Master's Student Supervision (2010 - 2021)
Hierarchical part-based disentanglement of pose and appearance (2021)

Landmarks and keypoints are an important intermediate representation for image understanding and reconstruction. Although, many supervised approaches exist, these require labels of the target domain, which exist for humans, but only for sparse keypoints and not for the breadth of object and animal classes present in our rich world. We propose a self-supervised approach for discovering landmarks from unstructured image collections by disentangling pose and appearance of object parts. In particular, we propose a hierarchical structure that helps to find more meaningful keypoint locations. We demonstrate that our simplifications and hierarchical extensions of prior work are effective, in terms of quantitative 2D keypoint estimation and qualitative image modification operations when applied to persons. Our approach eases the discovery of objects and their parts in domains for which no labeled data exist and thereby eases downstream tasks, such as keypoint estimation, behavior classification for neuroscience applications, and intuitive image editing.

View record

Spatio-temporal relational reasoning for video question answering (2020)

Video question answering is the task of automatically answering questions about videos. Apart from direct practical interest, it provides a good way to benchmark our progress on various tasks in video understanding. A successful algorithm must ground objects of interest and model relationships among them in both the spatial and temporal domains jointly. We show that the existing state-of-the-art approaches, which are based on Convolutional Neural Networks or Recurrent Neural Networks, are not effective at joint reasoning in both spatial and temporal domains.

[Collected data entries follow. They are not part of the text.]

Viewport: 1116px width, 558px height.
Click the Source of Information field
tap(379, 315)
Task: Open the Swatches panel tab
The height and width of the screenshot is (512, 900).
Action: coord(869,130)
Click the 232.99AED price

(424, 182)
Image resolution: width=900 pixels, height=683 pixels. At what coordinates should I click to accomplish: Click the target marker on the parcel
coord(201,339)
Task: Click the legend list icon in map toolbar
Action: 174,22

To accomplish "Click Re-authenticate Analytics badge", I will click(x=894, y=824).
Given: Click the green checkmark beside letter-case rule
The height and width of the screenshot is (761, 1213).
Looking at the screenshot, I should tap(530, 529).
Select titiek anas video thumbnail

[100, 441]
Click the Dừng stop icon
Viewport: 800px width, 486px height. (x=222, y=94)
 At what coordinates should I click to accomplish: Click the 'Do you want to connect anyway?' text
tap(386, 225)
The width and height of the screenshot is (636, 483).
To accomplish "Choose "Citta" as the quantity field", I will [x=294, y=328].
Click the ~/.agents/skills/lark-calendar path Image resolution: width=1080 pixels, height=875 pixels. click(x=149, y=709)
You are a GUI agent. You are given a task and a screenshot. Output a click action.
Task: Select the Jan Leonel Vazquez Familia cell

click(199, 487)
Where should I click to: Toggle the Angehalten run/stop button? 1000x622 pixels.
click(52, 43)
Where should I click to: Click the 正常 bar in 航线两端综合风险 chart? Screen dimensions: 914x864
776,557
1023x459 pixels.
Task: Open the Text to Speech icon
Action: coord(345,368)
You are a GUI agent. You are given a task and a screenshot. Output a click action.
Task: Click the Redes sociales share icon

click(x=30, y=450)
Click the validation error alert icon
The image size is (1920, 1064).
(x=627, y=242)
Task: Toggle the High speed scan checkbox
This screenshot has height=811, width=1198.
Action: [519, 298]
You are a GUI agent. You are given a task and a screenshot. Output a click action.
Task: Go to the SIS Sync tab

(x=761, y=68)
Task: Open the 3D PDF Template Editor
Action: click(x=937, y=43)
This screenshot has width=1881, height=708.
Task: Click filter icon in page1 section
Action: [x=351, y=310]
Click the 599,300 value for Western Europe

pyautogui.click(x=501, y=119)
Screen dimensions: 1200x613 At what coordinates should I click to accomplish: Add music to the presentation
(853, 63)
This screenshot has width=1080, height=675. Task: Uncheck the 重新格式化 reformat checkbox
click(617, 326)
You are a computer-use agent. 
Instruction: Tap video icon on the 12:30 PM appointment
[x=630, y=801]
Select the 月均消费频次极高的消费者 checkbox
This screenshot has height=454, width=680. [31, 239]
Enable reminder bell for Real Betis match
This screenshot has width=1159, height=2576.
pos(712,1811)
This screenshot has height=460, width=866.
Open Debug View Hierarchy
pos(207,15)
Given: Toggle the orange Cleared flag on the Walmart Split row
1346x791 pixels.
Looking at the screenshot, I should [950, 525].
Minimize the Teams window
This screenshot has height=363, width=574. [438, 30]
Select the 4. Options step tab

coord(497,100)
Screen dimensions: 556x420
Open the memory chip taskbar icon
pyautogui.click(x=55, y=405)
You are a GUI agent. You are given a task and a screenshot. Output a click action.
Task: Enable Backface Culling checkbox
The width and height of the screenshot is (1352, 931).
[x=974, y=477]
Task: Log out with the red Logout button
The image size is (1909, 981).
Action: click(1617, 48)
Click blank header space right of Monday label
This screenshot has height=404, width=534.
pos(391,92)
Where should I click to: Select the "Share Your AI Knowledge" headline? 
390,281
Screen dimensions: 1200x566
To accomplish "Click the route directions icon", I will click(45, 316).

Moreover, they are short-sighted and struggle with long-range dependencies in videos. To address these challenges, we present a novel spatio-temporal reasoning neural module that models complex multi-entity relationships in space and long-term dependencies in time. Our model captures both time-changing object interactions and action dynamics of individual objects in an effective way. We evaluate our module on two benchmark datasets which require spatio-temporal reasoning: TGIF-QA and SVQA. We achieve state-of-the-art performance on both datasets. More significantly, we achieve substantial improvements in some of the most challenging question types, like counting, which demonstrate the effectiveness of our proposed spatio-temporal relational module.

View record

Team LSTM: player trajectory prediction in basketball games using graph-based LSTM networks (2020)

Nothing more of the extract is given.